5-methylcytosine regulated CCNL2 promotes tumorigenesis and cisplatin resistance of ovarian cancer with therapeutic implications.

BACKGROUD: Ovarian cancer (OC) is the most lethal gynecological tumor, primarily due to resistance to chemotherapy. Cyclin L2 (CCNL2) is a novel member of the cyclin family and mainly localized in nucleus. It regulates transcription and alternative splicing by interacting with cyclin-dependent kinases. However, its role in OC chemoresistance remains unknown. RESULTS: Here, we demonstrated that the expression level of CCNL2 was higher in OC tissues as well as in various other tumor types. Furthermore, elevated expression of CCNL2 indicated a poor prognosis in ovarian cancer.
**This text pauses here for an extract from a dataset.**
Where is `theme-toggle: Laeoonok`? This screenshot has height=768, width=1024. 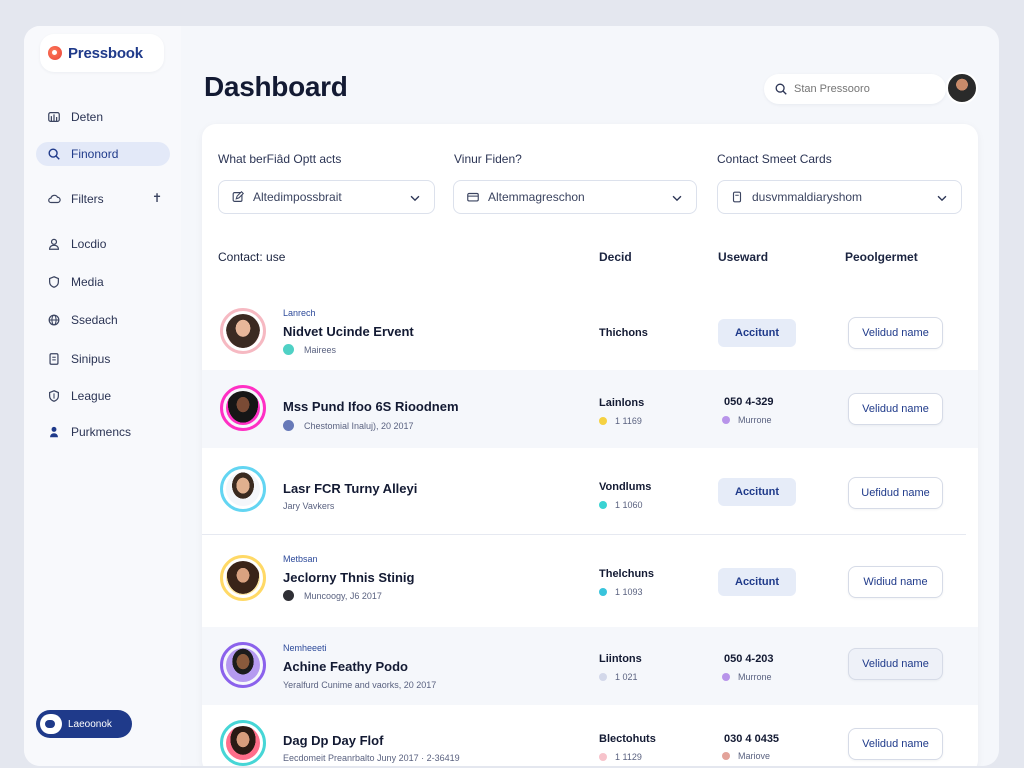 theme-toggle: Laeoonok is located at coordinates (84, 724).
Functionally, CCNL2 promoted OC cell proliferation and xenograft growth. Depletion of CCNL2 enhanced chemotherapy sensitivity in OC cells. Mechanistically, YBX1 directly bound to CCNL2 mRNA, and its depletion reduced CCNL2 mRNA stability and protein expression. MeRIP assays revealed that YBX1 regulated CCNL2 via 5-methylcytosine (m⁵C) modification. Mutation of the key residue of YBX1 required for m(5)C function led to decreased CCNL2 expression. Further investigation of the YBX1 regulatory network identified a direct interaction between YBX1 and MATR3, which cooperatively modulated downstream targets. Notably, MATR3 knockdown reversed the YBX1-induced upregulation of CCNL2. Virtual screening identified YB-B1 as a YBX1 inhibitor that effectively downregulated both YBX1 and CCNL2 expression. In vitro, YB-B1 suppressed ovarian cancer cell proliferation and enhanced cisplatin cytotoxicity. Furthermore, patient-derived tumor xenograft (PDX) model also confirmed its chemosensitizing effect. CONCLUSIONS: In summary, we demonstrated that CCNL2 promoted OC cell proliferation and chemoresistance, with its expression regulated by YBX1 via m(5)C methylation. The small molecule inhibitor YB-B1 was identified as a promising solution to overcome chemotherapy resistance. CLINICAL TRIAL NUMBER: Not applicable.